I have an idiom on the tip of my tongue, or at least I think I do — the meaning I want is roughly “to hesitate or falter on a task, when it’s almost completed”. The phrase that first came to my mind was “to balk at the last jump”, but (while certainly serviceable) that doesn’t seem to be an established idiom, nor do any of the variations of it I’ve tried searching for. Can anyone place such a phrase?

  • 2
    Snatch defeat from the jaws of victory? Turn gold into lead?
    – bib
    Commented Mar 30, 2014 at 0:24
  • There's many a slip between the cup and the lips.
    – Fattie
    Commented Mar 30, 2014 at 6:51

5 Answers 5


You're very close:

to falter at the final hurdle

Reasonably recent examples of the metaphor include:

  • Liverpool restaurant owner determined not to "falter at the final hurdle" after 'tough' lockdown

[Elle May Rice; MSN]

  • Rugby: Ponty falter at the final hurdle: DOUBLE dreams died for Pontypridd against a dominant Llanelli


  • 2
    Similarly, you can falter at or stumble over the finishing line.
    – Shoe
    Commented Mar 30, 2014 at 9:22

To get cold feet

Commonly used for doubts before marriage, but also used for hesitation in completing a task. It has an interesting history, as discussed here: Why do we get cold feet?


To have a (sudden) change of heart might be the phrase you're looking for.

  • It means to have a sudden reversal of one's feelings, intentions, opinions, etc.

E.g. He had planned on retiring and, at the last moment, he had a change of heart.

Or, you might do also with:

To have second thoughts e.g. He had planned on retiring but, at the last moment, he had second thoughts.


To waver in the homestretch.

  • i guess "second thoughts" with an s is (more?) common, just BTW. Or "a second thought." People also say confusing variants like "thought twice" "thought twice about it" "thought again" "but then I thought twice" etc.
    – Fattie
    Commented Mar 30, 2014 at 6:48
  • @JoeBlow Thank you for pointing out, Joe.
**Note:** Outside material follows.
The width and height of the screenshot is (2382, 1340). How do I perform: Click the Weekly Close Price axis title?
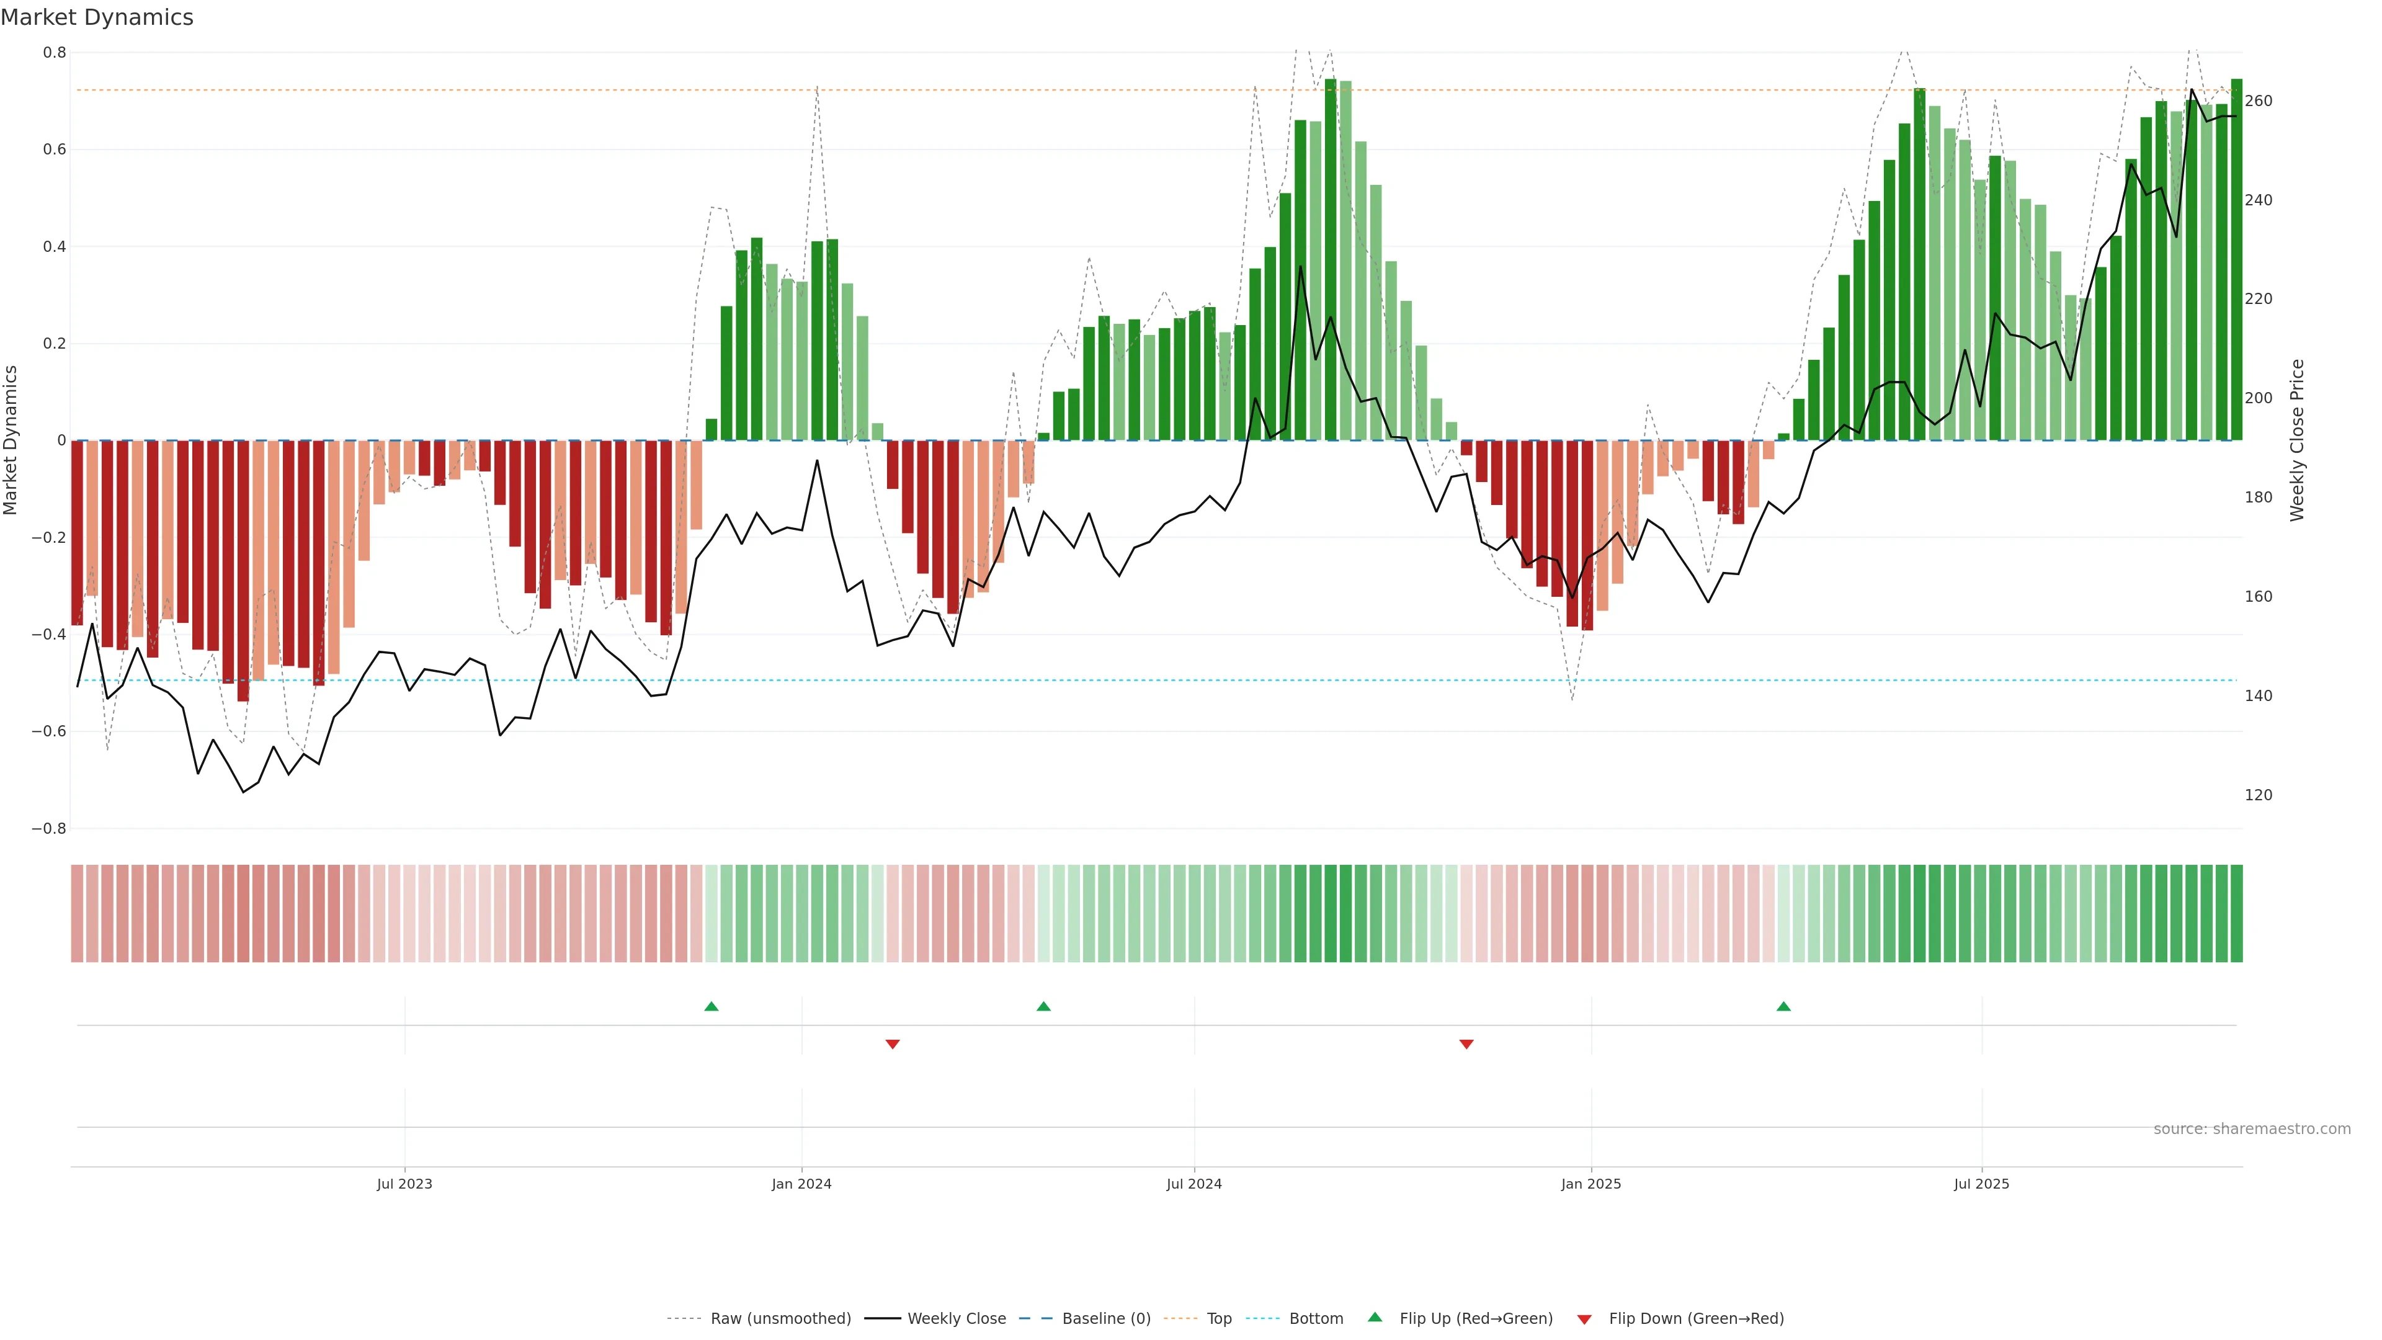coord(2297,440)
I actually had second thoughts over "second thoughts". I thought -- obviously erroneously -- that, by analogy with "on second thought", "to have second thought" might have some currency in the US. And so, the source I checked on to support that claim was apparently an exceptionally poor one. I should have tried GoogleNgrams instead. :-) edition.cnn.com/2010/WORLD/europe/05/03/greece.strikes
    – Elian
    Commented Mar 30, 2014 at 9:10
  • By all means, "on second thought" is also very common. "to have second thought" would probably not be heard, it would be "to have second thoughts". (But then, there's no real situation in which you'd actually say that tense: you'd say: he's having second thoughts, and then he has a second thought, he had a second thought, he had second thoughts, he suddenly had a second thought about it, he was about to get married but he had second thoughts.) Also heard is: he was about to leave but he thought twice, he was about to buy but he thought twice about it, you better think twice. Etc.
    – Fattie
    Commented Mar 30, 2014 at 9:26
  • en passant .. que dans mon opinion personnelle 100%. NGrams est complètement inutile, en ce qui concerne, "spoken English". bon weekend de cote d'or!
    – Fattie
    Commented Mar 30, 2014 at 9:29
  • @JoeBlow Très belle région la Côte d'Or, Joe! Bon week-end gastronomique!
    – Elian
    Commented Mar 30, 2014 at 9:34

To opt out/ pull out/ withdraw at the last minute OR at the eleventh hour


Procrastination covers any first, second, last or any thoughts that you might have.